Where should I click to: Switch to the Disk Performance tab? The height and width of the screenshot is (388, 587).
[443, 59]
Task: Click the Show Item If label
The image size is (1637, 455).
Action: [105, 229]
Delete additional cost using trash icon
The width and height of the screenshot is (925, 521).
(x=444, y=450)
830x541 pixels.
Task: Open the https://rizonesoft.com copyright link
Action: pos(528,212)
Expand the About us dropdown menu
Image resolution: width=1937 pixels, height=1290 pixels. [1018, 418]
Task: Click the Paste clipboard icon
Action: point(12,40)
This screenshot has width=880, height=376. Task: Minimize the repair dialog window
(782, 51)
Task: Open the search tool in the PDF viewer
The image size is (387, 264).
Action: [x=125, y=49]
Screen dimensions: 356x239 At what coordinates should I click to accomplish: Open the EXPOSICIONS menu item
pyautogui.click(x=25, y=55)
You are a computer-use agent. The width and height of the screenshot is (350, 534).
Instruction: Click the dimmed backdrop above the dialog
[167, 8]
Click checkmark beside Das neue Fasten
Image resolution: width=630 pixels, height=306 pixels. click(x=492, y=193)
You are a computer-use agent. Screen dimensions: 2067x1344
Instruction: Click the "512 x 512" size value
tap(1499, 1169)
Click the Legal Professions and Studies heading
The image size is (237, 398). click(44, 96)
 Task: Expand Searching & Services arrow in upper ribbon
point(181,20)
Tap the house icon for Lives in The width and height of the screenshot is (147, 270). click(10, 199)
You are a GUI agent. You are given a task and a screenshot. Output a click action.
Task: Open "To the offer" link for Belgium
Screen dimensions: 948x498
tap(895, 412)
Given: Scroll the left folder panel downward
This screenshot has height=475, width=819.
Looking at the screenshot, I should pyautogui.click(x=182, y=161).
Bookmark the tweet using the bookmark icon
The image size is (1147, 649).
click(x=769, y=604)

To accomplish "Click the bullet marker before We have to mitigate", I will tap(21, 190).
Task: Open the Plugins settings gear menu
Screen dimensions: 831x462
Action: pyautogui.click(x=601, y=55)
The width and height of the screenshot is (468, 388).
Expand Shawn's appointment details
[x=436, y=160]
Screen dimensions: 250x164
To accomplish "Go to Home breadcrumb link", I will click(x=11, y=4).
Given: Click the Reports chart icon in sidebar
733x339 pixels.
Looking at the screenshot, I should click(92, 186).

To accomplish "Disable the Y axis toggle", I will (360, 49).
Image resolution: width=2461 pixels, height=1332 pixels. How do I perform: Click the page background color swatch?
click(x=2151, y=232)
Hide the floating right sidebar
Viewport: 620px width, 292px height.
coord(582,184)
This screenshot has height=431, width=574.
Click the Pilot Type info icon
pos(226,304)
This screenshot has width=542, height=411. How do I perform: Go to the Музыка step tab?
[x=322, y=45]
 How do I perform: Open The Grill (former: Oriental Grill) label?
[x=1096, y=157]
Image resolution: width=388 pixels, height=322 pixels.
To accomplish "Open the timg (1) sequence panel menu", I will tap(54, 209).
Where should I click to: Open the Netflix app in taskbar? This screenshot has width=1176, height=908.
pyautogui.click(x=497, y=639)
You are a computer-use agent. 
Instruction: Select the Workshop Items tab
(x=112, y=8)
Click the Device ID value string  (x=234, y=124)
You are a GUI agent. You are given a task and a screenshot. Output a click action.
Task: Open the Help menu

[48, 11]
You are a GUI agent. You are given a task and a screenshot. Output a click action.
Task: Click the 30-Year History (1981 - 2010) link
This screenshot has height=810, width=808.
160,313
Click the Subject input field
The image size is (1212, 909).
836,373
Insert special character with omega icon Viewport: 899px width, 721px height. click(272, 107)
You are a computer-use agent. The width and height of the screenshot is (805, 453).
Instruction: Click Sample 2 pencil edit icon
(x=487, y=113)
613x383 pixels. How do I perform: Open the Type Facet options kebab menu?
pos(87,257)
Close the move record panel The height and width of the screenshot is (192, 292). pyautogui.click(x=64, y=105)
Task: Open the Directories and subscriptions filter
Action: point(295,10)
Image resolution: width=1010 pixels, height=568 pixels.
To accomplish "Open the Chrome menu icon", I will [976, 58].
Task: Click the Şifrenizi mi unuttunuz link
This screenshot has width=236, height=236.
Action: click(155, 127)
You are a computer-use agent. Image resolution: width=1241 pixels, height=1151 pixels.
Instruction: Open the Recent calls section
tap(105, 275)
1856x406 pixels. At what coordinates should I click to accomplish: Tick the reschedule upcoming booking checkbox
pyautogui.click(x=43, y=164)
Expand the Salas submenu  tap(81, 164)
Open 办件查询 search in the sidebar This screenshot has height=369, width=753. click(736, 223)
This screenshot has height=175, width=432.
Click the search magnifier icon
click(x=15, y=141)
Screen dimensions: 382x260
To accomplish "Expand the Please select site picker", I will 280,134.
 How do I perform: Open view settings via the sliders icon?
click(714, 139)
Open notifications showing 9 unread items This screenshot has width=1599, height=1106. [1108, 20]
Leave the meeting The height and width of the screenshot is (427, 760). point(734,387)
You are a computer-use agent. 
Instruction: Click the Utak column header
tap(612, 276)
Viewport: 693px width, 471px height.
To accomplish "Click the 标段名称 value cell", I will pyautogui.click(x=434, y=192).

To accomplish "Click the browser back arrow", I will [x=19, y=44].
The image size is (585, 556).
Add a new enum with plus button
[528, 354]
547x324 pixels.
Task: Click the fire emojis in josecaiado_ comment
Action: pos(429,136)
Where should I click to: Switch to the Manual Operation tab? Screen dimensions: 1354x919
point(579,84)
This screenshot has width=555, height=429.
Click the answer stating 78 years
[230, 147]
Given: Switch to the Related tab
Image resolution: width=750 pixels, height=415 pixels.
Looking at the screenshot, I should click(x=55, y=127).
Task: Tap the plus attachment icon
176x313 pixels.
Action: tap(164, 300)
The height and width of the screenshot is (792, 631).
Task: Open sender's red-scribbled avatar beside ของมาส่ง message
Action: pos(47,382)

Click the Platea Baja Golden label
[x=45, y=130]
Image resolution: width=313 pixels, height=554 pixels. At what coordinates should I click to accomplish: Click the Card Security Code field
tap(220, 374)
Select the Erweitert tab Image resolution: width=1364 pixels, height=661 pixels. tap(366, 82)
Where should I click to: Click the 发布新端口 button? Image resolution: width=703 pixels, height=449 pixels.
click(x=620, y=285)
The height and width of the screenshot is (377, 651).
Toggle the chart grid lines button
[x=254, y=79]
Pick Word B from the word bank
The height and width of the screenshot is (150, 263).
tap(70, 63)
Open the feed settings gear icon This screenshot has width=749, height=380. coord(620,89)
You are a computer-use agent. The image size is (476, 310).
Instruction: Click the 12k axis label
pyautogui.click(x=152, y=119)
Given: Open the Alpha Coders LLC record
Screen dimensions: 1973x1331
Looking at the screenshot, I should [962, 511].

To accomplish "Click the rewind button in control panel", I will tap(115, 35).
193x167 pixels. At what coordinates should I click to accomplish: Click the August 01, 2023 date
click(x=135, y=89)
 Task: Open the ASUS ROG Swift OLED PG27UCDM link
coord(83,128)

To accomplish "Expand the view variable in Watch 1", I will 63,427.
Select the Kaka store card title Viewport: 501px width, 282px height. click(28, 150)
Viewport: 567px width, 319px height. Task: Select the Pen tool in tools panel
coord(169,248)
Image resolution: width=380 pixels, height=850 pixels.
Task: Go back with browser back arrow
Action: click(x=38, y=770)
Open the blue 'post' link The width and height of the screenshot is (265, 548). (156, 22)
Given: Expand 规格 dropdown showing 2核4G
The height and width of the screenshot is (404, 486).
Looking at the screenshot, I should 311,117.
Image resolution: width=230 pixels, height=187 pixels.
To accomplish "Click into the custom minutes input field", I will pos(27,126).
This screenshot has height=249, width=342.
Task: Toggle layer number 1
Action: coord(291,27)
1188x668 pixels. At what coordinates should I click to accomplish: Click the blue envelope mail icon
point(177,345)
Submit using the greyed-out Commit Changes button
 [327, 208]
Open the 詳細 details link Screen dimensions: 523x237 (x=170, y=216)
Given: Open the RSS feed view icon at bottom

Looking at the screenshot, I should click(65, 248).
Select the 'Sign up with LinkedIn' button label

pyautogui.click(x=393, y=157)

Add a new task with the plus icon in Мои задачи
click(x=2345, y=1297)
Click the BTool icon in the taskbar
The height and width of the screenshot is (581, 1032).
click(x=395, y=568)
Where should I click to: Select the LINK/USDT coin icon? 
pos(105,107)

■ ■ ■ ■ ■

위 기록에서 "Task: Tap the plus attachment icon" 문구가 들어 있는 줄부터 "click(x=620, y=285)" 문구가 들어 있는 줄까지, 양 끝 줄을 포함한 모든 줄을 '번호'와 '내용' 두 열의 마크다운 표로 바꾸십시오. 빈 줄은 제외하고, 각 행에 순번과 해당 줄을 넣으십시오.

| 번호 | 내용 |
|---|---|
| 1 | Task: Tap the plus attachment icon |
| 2 | 176x313 pixels. |
| 3 | Action: tap(164, 300) |
| 4 | The height and width of the screenshot is (792, 631). |
| 5 | Task: Open sender's red-scribbled avatar beside ของมาส่ง message |
| 6 | Action: pos(47,382) |
| 7 | Click the Platea Baja Golden label |
| 8 | [x=45, y=130] |
| 9 | Image resolution: width=313 pixels, height=554 pixels. At what coordinates should I click to accomplish: Click the Card Security Code field |
| 10 | tap(220, 374) |
| 11 | Select the Erweitert tab Image resolution: width=1364 pixels, height=661 pixels. tap(366, 82) |
| 12 | Where should I click to: Click the 发布新端口 button? Image resolution: width=703 pixels, height=449 pixels. |
| 13 | click(x=620, y=285) |